§ **Work task**
Restating every entry exactly is the whole task.

§ **Given records**
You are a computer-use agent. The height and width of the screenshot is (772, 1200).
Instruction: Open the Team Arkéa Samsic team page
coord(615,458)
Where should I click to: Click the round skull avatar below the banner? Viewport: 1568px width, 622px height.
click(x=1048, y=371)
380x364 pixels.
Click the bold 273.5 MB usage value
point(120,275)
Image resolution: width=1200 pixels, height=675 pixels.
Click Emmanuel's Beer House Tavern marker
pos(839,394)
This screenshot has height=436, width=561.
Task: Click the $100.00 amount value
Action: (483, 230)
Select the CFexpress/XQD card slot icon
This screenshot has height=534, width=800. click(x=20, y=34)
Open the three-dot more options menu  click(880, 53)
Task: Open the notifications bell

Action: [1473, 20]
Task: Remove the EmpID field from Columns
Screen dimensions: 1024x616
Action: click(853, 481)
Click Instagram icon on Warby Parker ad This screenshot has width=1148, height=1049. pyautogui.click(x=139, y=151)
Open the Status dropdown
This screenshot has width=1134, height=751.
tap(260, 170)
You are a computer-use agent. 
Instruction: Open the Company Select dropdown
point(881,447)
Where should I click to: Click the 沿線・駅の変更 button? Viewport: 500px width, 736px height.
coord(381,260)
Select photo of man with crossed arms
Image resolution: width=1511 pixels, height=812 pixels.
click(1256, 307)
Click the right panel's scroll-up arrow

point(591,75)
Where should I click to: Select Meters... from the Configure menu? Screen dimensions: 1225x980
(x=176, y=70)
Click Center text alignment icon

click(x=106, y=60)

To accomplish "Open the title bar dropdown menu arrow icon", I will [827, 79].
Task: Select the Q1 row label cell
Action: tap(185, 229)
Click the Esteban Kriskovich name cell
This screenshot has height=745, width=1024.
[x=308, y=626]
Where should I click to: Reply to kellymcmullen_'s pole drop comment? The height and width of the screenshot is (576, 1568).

§ **Answer to this exercise**
You are a computer-use agent. The height and width of the screenshot is (772, 1200).
Instruction: Open the Team Arkéa Samsic team page
coord(615,458)
Where should I click to: Click the round skull avatar below the banner? Viewport: 1568px width, 622px height.
click(x=1048, y=371)
380x364 pixels.
Click the bold 273.5 MB usage value
point(120,275)
Image resolution: width=1200 pixels, height=675 pixels.
Click Emmanuel's Beer House Tavern marker
pos(839,394)
This screenshot has height=436, width=561.
Task: Click the $100.00 amount value
Action: (483, 230)
Select the CFexpress/XQD card slot icon
This screenshot has height=534, width=800. click(x=20, y=34)
Open the three-dot more options menu  click(880, 53)
Task: Open the notifications bell

Action: [1473, 20]
Task: Remove the EmpID field from Columns
Screen dimensions: 1024x616
Action: click(853, 481)
Click Instagram icon on Warby Parker ad This screenshot has width=1148, height=1049. pyautogui.click(x=139, y=151)
Open the Status dropdown
This screenshot has width=1134, height=751.
tap(260, 170)
You are a computer-use agent. 
Instruction: Open the Company Select dropdown
point(881,447)
Where should I click to: Click the 沿線・駅の変更 button? Viewport: 500px width, 736px height.
coord(381,260)
Select photo of man with crossed arms
Image resolution: width=1511 pixels, height=812 pixels.
click(1256, 307)
Click the right panel's scroll-up arrow

point(591,75)
Where should I click to: Select Meters... from the Configure menu? Screen dimensions: 1225x980
(x=176, y=70)
Click Center text alignment icon

click(x=106, y=60)

To accomplish "Open the title bar dropdown menu arrow icon", I will [827, 79].
Task: Select the Q1 row label cell
Action: tap(185, 229)
Click the Esteban Kriskovich name cell
This screenshot has height=745, width=1024.
[x=308, y=626]
Where should I click to: Reply to kellymcmullen_'s pole drop comment? The height and width of the screenshot is (576, 1568).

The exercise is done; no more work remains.